[BRIEF]
Find each line in the records below that contains the string "Task" and copy it.
======== PROVIDED DATA
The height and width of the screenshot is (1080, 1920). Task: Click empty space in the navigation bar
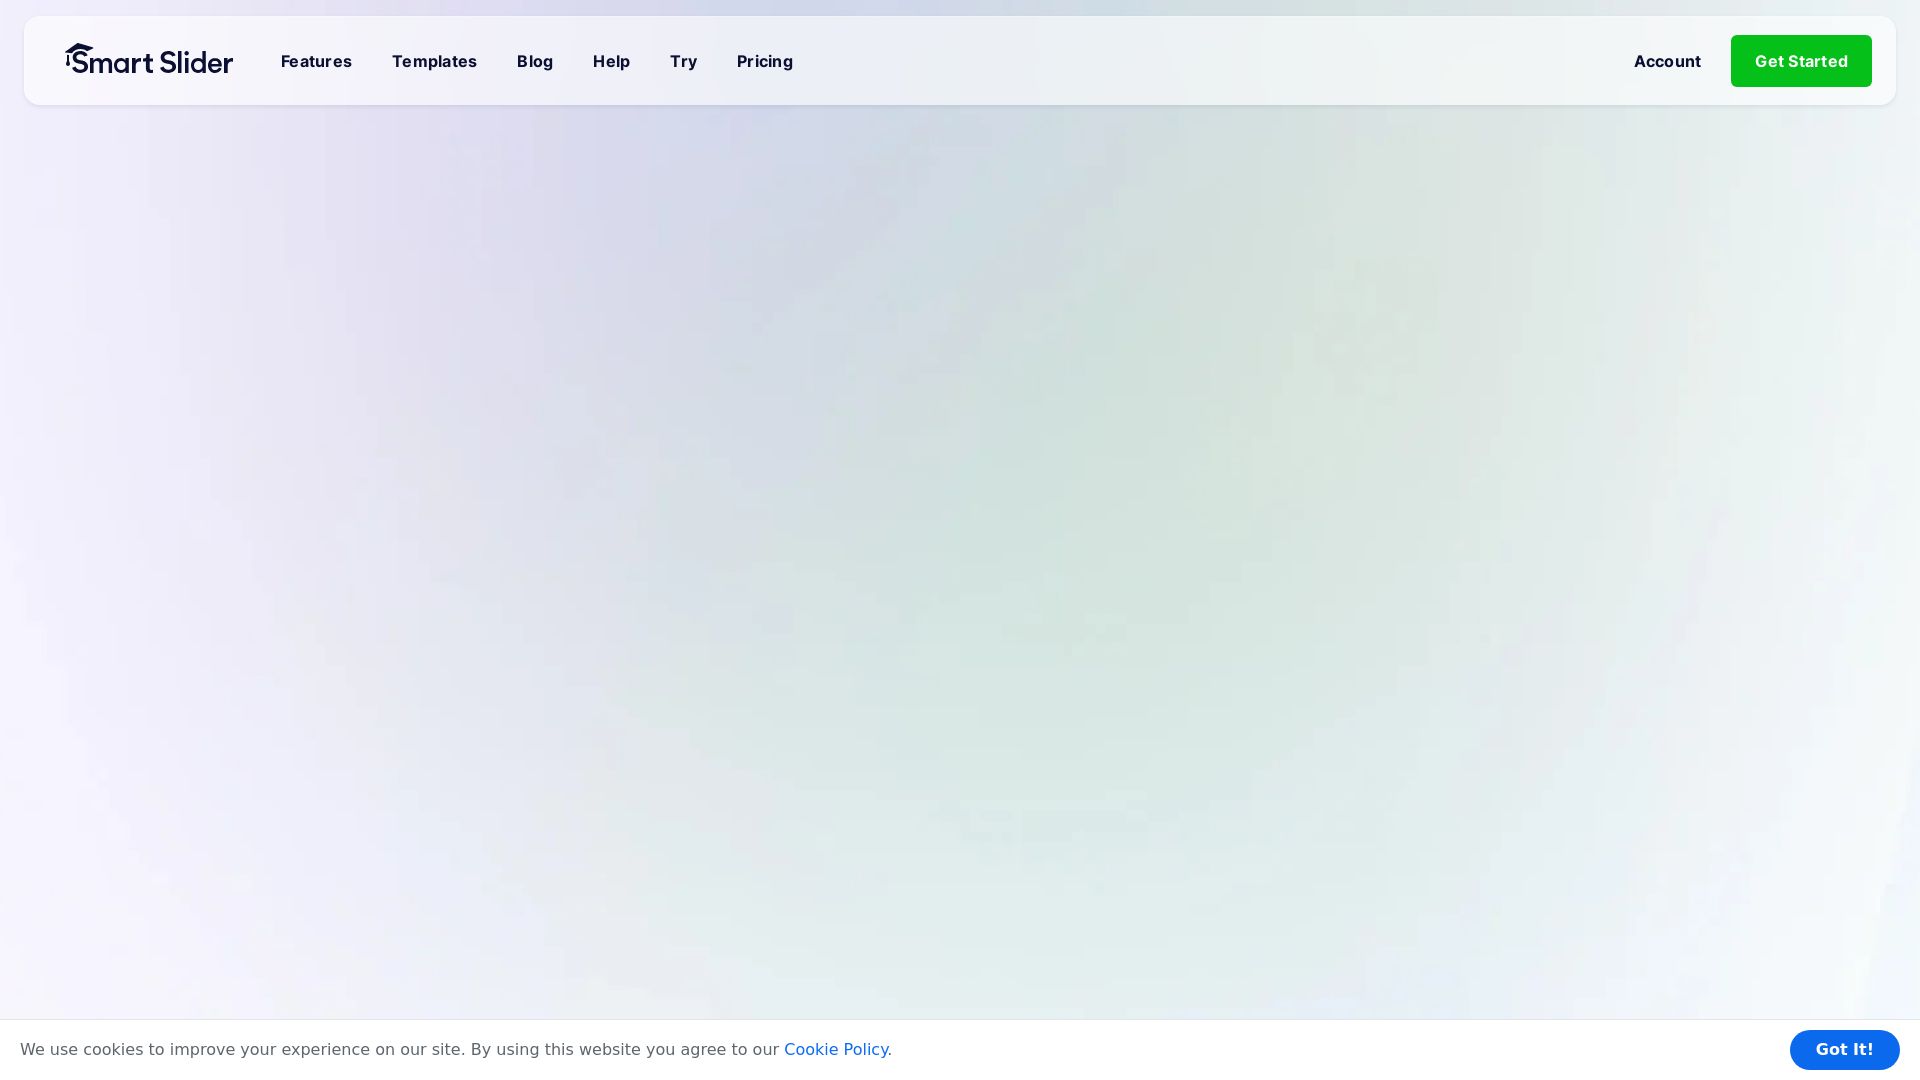pos(1200,61)
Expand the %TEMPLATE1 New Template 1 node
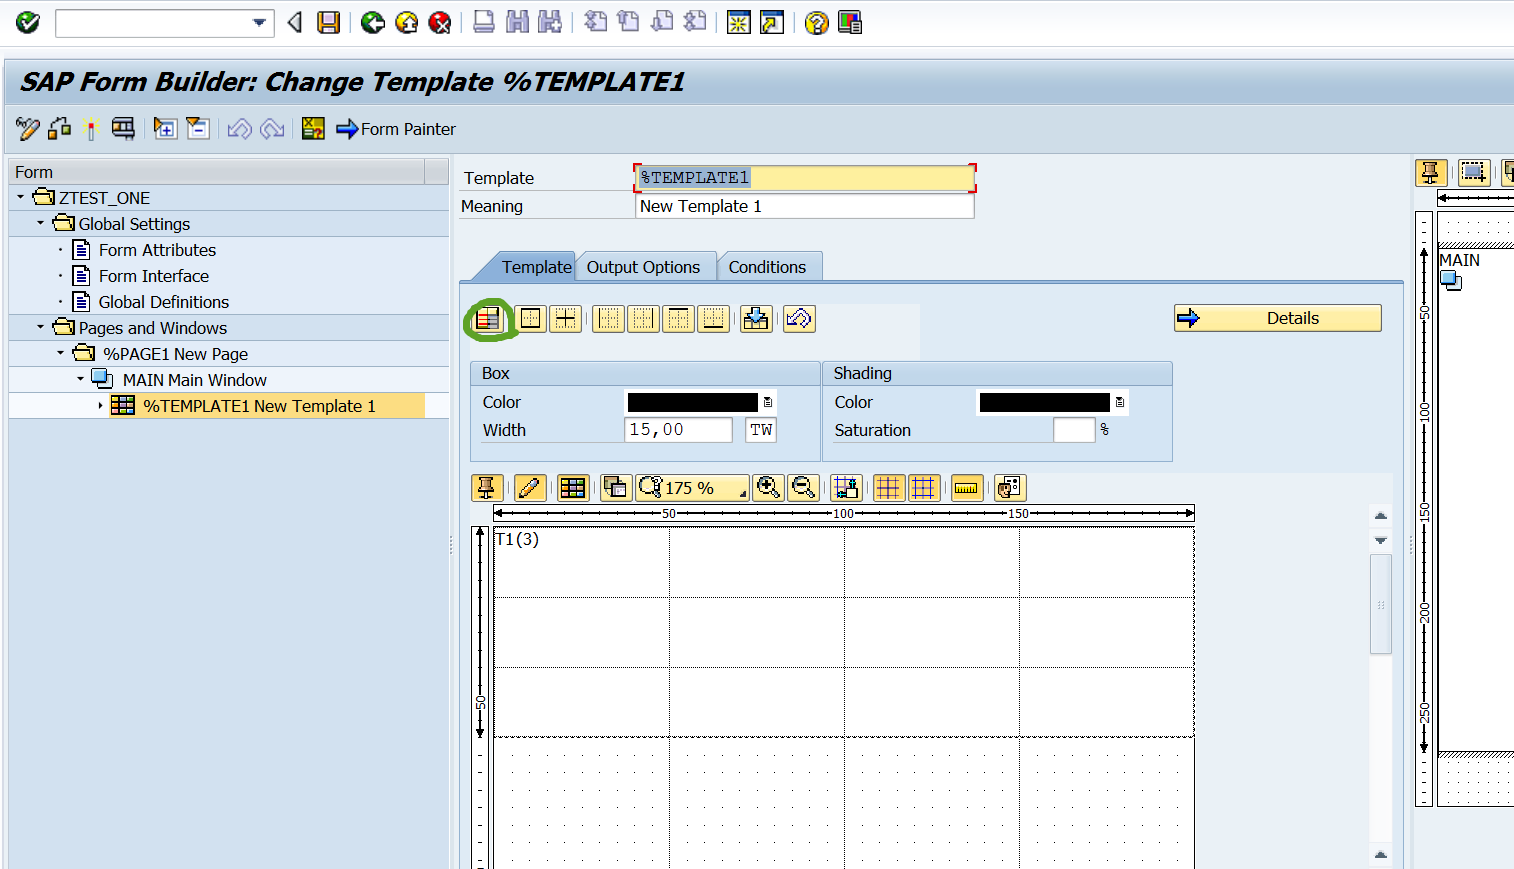Screen dimensions: 1514x869 click(x=99, y=405)
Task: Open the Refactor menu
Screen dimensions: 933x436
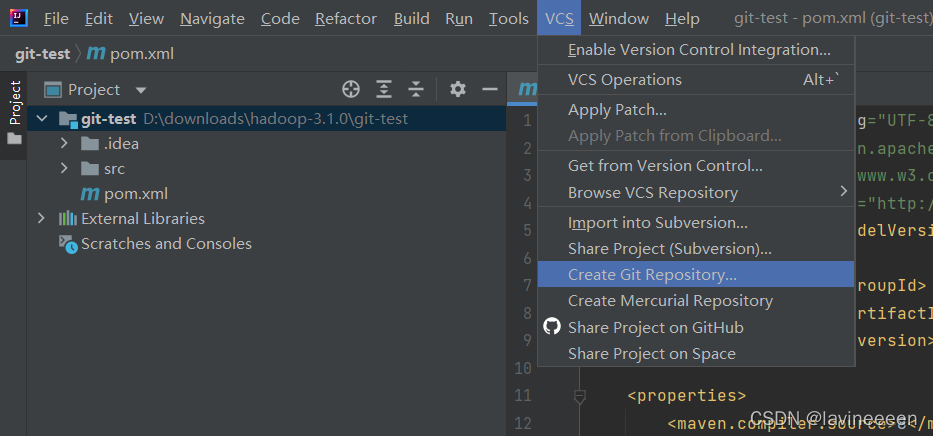Action: [346, 19]
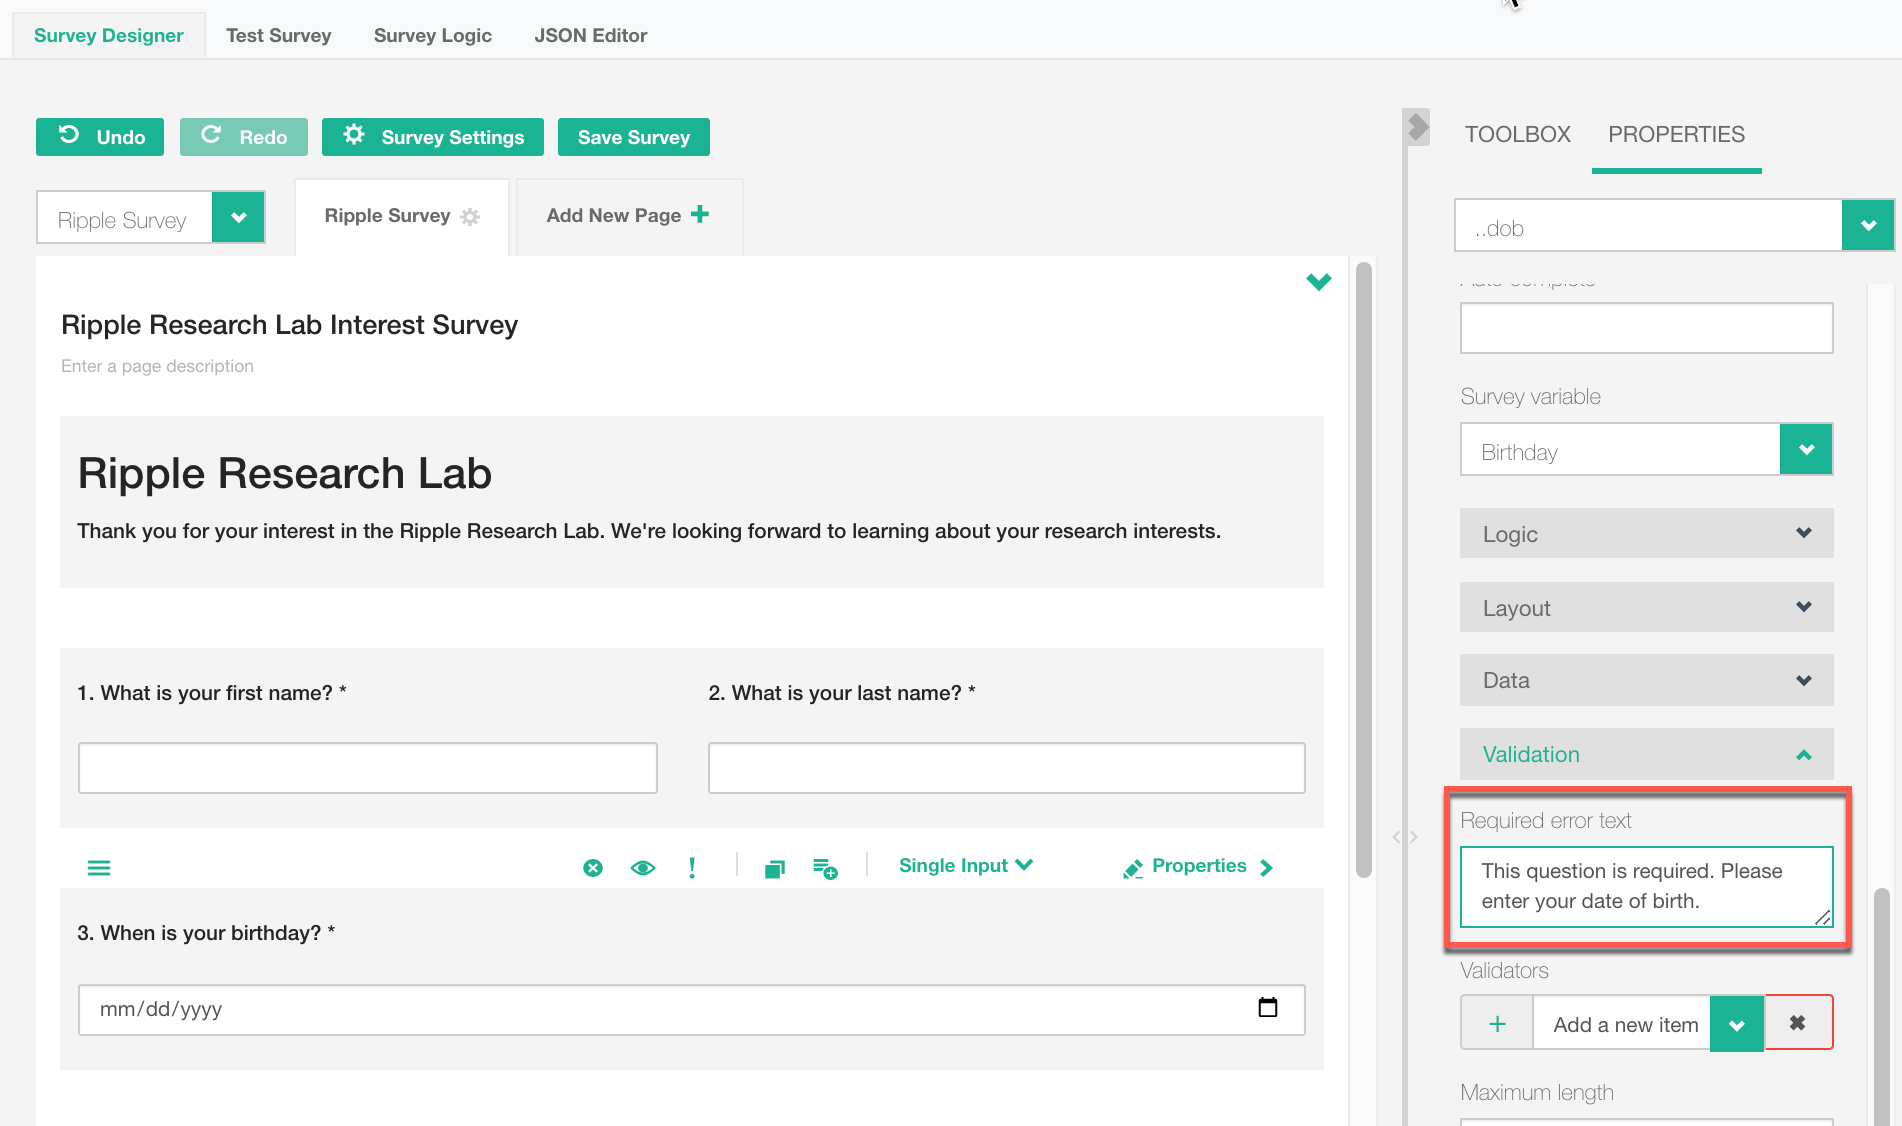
================
[OUTPUT OF THE EXERCISE]
The height and width of the screenshot is (1080, 1920). Task: Click empty space in the navigation bar
Task: Open the Refactor menu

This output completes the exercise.